Breaking the quantum Cram\'er-Rao bound with non-Markovian memory effects

TL;DR

This paper demonstrates how non-Markovian memory effects in a photonic Mach-Zehnder interferometer can surpass the quantum Cramér-Rao bound, offering new avenues for enhanced quantum parameter estimation.

Contribution

It introduces a protocol leveraging non-Markovian effects to break the quantum Cramér-Rao bound in optical quantum systems.

Findings

Non-Markovian memory effects enhance sensitivity.

The protocol surpasses traditional quantum limits.

Potential for improved quantum metrology applications.

Abstract

Linear optics provides versatile means to simulate and control the dynamics of open quantum systems.
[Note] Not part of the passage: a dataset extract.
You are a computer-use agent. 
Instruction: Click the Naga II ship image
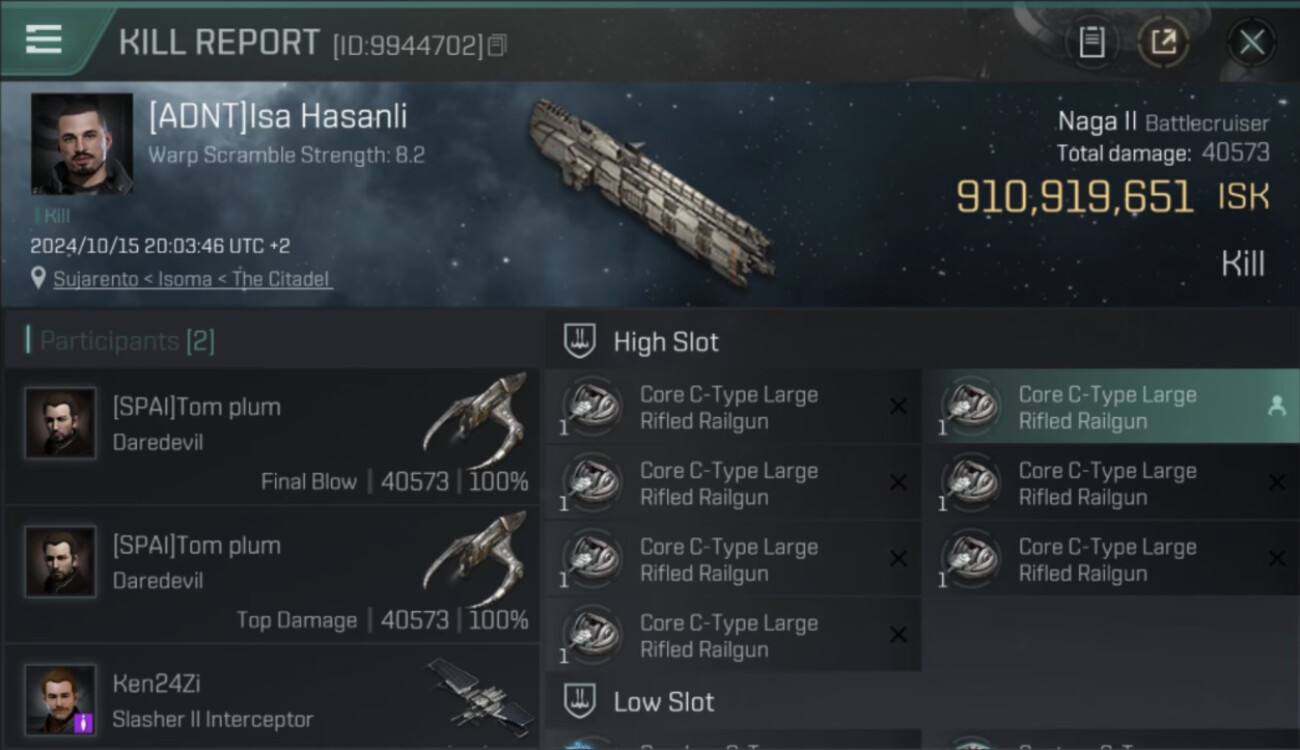pos(650,190)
Here, the polarization and frequency of photons often represent the system and its environment, respectively. Recently, the photon's path degree of freedom and the effects of interference have been considered as well, giving rise to the concept of "open system interference". Such models have been shown to beat traditional parameter estimation schemes in certain scenarios. In this work, we study the sensitivity of non-Markovian memory effects arising from an open system Mach-Zehnder interferometer. Our protocol provides an alternative way to get around the quantum Cram\'er-Rao theorem, proving itself a noteworthy option for more conventional parameter estimation protocols.